‘It will have no impact on the marketplace’: Coronavirus cancelations will test the use of the upfronts
Coronavirus has not canceled the upfronts, but it is changing the TV-and-video industry’s annual ad buying cycle.
YouTube and Twitter have joined Fox News, A&E Networks and AMC Networks in deciding to cancel its in-person upfront presentation in light of the coronavirus outbreak. Meanwhile, the Interactive Advertising Bureau will enable Digital Content NewFronts presenters to stream their presentations. More TV networks, streaming services and digital video publishers are likely to follow suit. But, that trend is unlikely to derail upfront deals from getting done, according to agency executives. “It will have no impact on the marketplace,” said one ad agency executive of the presentation cancellations.

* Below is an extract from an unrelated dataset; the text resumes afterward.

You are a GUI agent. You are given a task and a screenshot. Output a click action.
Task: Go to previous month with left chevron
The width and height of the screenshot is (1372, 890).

These cancellations call into question the importance of the upfront presentation moving forward, though that’s not a new question. “That’s been a question for years, regardless of the coronavirus,” said a second agency executive. Coronavirus could provide the answer. While these presentations provide an opportunity for advertisers and agencies to convene and see how programmers are pitching themselves to the entire industry, the events themselves are not all that meaningful when it comes to how advertisers decide to divvy up their dollars. “No one is making a decision coming out of a Tuesday morning presentation,” said the first agency executive. If the TV networks and other upfront presenters see that they did not lose business because they did not host an event, they may deduce there’s no incentive for them to pay to host an upfront presentation next year.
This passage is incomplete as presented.